* **WHAT TO PRODUCE**:
Write out the records again, exactly. Nothing may be dropped.

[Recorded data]
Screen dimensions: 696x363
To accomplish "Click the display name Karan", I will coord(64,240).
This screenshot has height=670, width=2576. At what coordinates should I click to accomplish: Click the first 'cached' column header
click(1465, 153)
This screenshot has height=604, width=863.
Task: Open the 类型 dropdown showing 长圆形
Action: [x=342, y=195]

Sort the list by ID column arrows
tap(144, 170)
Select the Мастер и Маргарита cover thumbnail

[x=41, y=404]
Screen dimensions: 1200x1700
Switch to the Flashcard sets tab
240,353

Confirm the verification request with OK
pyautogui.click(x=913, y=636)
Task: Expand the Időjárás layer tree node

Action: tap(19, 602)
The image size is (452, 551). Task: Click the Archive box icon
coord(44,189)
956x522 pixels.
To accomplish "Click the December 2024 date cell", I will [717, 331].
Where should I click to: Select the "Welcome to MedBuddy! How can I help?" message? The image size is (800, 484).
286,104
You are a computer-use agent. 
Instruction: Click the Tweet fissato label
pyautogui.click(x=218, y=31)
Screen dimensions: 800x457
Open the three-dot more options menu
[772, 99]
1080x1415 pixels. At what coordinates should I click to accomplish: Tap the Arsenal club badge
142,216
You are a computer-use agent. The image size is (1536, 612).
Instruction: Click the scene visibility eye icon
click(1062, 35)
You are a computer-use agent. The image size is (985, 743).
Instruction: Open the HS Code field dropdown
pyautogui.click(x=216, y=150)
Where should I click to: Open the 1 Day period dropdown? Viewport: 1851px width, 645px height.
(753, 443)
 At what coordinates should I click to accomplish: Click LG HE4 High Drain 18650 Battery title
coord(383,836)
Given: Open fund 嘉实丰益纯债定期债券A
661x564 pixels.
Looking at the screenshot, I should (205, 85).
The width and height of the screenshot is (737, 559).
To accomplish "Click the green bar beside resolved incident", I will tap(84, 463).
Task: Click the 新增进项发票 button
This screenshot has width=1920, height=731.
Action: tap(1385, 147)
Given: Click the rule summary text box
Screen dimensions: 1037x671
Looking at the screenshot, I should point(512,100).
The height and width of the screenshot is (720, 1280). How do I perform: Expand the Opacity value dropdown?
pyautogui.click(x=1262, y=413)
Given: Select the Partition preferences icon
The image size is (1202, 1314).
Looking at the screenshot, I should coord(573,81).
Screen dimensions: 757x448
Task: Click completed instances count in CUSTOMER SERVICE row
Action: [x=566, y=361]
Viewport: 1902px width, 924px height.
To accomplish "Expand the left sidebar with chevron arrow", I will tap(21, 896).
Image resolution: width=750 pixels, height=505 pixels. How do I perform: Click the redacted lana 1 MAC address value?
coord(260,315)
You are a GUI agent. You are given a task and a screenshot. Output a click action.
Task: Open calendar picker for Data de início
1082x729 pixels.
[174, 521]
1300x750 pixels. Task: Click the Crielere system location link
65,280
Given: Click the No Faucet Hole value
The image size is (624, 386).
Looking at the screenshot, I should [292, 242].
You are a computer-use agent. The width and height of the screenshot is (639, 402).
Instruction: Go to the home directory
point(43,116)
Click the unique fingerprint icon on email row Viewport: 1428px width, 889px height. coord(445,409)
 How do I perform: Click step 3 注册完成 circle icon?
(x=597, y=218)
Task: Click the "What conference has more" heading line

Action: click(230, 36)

* **ANSWER SECTION**:
Screen dimensions: 696x363
To accomplish "Click the display name Karan", I will coord(64,240).
This screenshot has height=670, width=2576. At what coordinates should I click to accomplish: Click the first 'cached' column header
click(1465, 153)
This screenshot has height=604, width=863.
Task: Open the 类型 dropdown showing 长圆形
Action: [x=342, y=195]

Sort the list by ID column arrows
tap(144, 170)
Select the Мастер и Маргарита cover thumbnail

[x=41, y=404]
Screen dimensions: 1200x1700
Switch to the Flashcard sets tab
240,353

Confirm the verification request with OK
pyautogui.click(x=913, y=636)
Task: Expand the Időjárás layer tree node

Action: tap(19, 602)
The image size is (452, 551). Task: Click the Archive box icon
coord(44,189)
956x522 pixels.
To accomplish "Click the December 2024 date cell", I will [717, 331].
Where should I click to: Select the "Welcome to MedBuddy! How can I help?" message? The image size is (800, 484).
286,104
You are a computer-use agent. 
Instruction: Click the Tweet fissato label
pyautogui.click(x=218, y=31)
Screen dimensions: 800x457
Open the three-dot more options menu
[772, 99]
1080x1415 pixels. At what coordinates should I click to accomplish: Tap the Arsenal club badge
142,216
You are a computer-use agent. The image size is (1536, 612).
Instruction: Click the scene visibility eye icon
click(1062, 35)
You are a computer-use agent. The image size is (985, 743).
Instruction: Open the HS Code field dropdown
pyautogui.click(x=216, y=150)
Where should I click to: Open the 1 Day period dropdown? Viewport: 1851px width, 645px height.
(753, 443)
 At what coordinates should I click to accomplish: Click LG HE4 High Drain 18650 Battery title
coord(383,836)
Given: Open fund 嘉实丰益纯债定期债券A
661x564 pixels.
Looking at the screenshot, I should (205, 85).
The width and height of the screenshot is (737, 559).
To accomplish "Click the green bar beside resolved incident", I will tap(84, 463).
Task: Click the 新增进项发票 button
This screenshot has width=1920, height=731.
Action: tap(1385, 147)
Given: Click the rule summary text box
Screen dimensions: 1037x671
Looking at the screenshot, I should point(512,100).
The height and width of the screenshot is (720, 1280). How do I perform: Expand the Opacity value dropdown?
pyautogui.click(x=1262, y=413)
Given: Select the Partition preferences icon
The image size is (1202, 1314).
Looking at the screenshot, I should coord(573,81).
Screen dimensions: 757x448
Task: Click completed instances count in CUSTOMER SERVICE row
Action: [x=566, y=361]
Viewport: 1902px width, 924px height.
To accomplish "Expand the left sidebar with chevron arrow", I will tap(21, 896).
Image resolution: width=750 pixels, height=505 pixels. How do I perform: Click the redacted lana 1 MAC address value?
coord(260,315)
You are a GUI agent. You are given a task and a screenshot. Output a click action.
Task: Open calendar picker for Data de início
1082x729 pixels.
[174, 521]
1300x750 pixels. Task: Click the Crielere system location link
65,280
Given: Click the No Faucet Hole value
The image size is (624, 386).
Looking at the screenshot, I should [292, 242].
You are a computer-use agent. The width and height of the screenshot is (639, 402).
Instruction: Go to the home directory
point(43,116)
Click the unique fingerprint icon on email row Viewport: 1428px width, 889px height. coord(445,409)
 How do I perform: Click step 3 注册完成 circle icon?
(x=597, y=218)
Task: Click the "What conference has more" heading line

Action: click(230, 36)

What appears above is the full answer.